▸ Problem to solve: What is needed is an exact copy of every line from the one with "This screenshot has" to the end of the entries below, without the pictures.

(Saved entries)
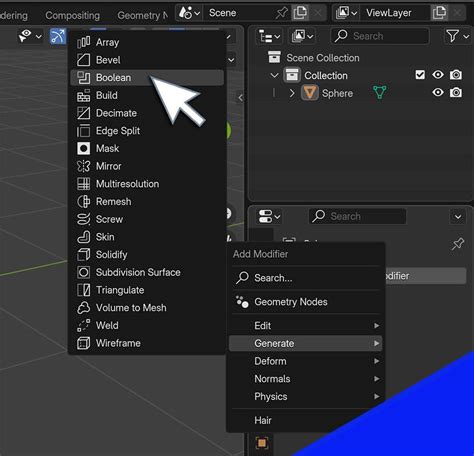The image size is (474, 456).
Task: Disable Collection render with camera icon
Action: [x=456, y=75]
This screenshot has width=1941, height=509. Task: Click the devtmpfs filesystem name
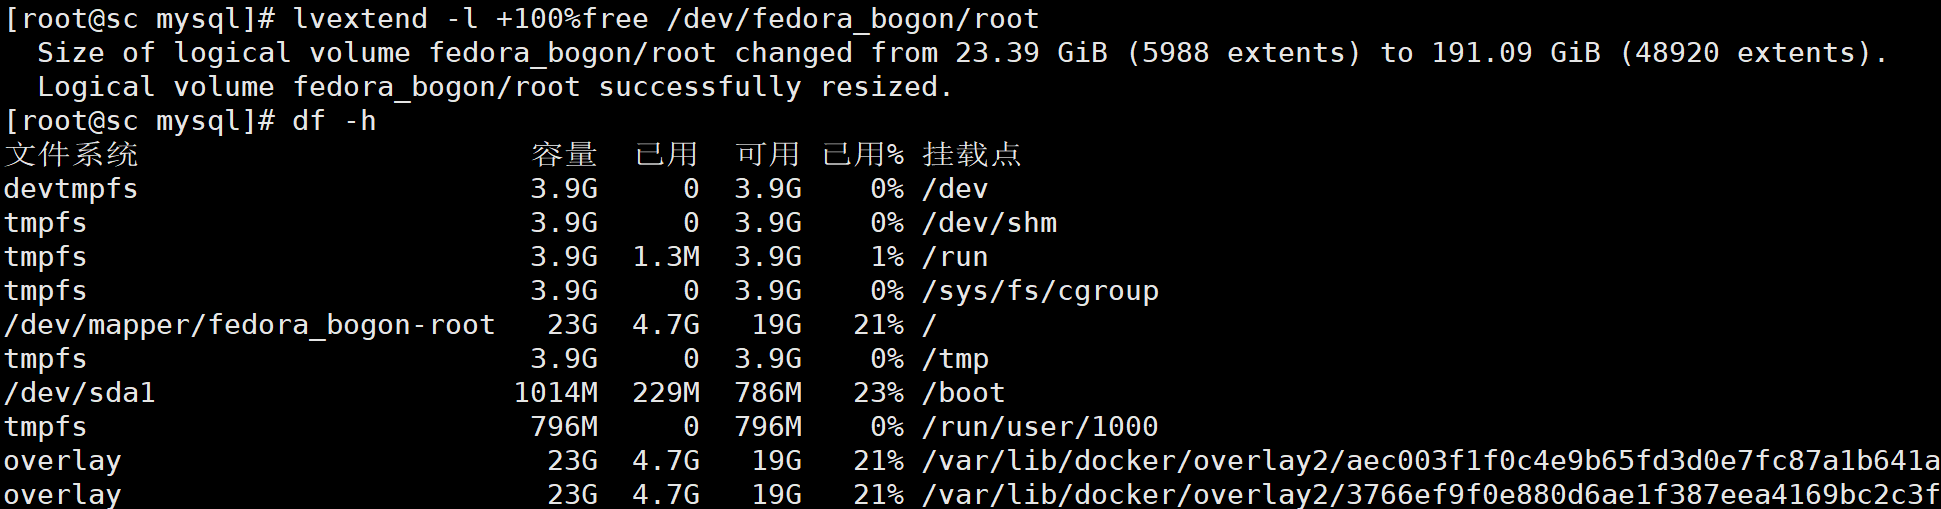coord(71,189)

▸ Task output:
This screenshot has width=1941, height=509. Task: Click the devtmpfs filesystem name
coord(71,189)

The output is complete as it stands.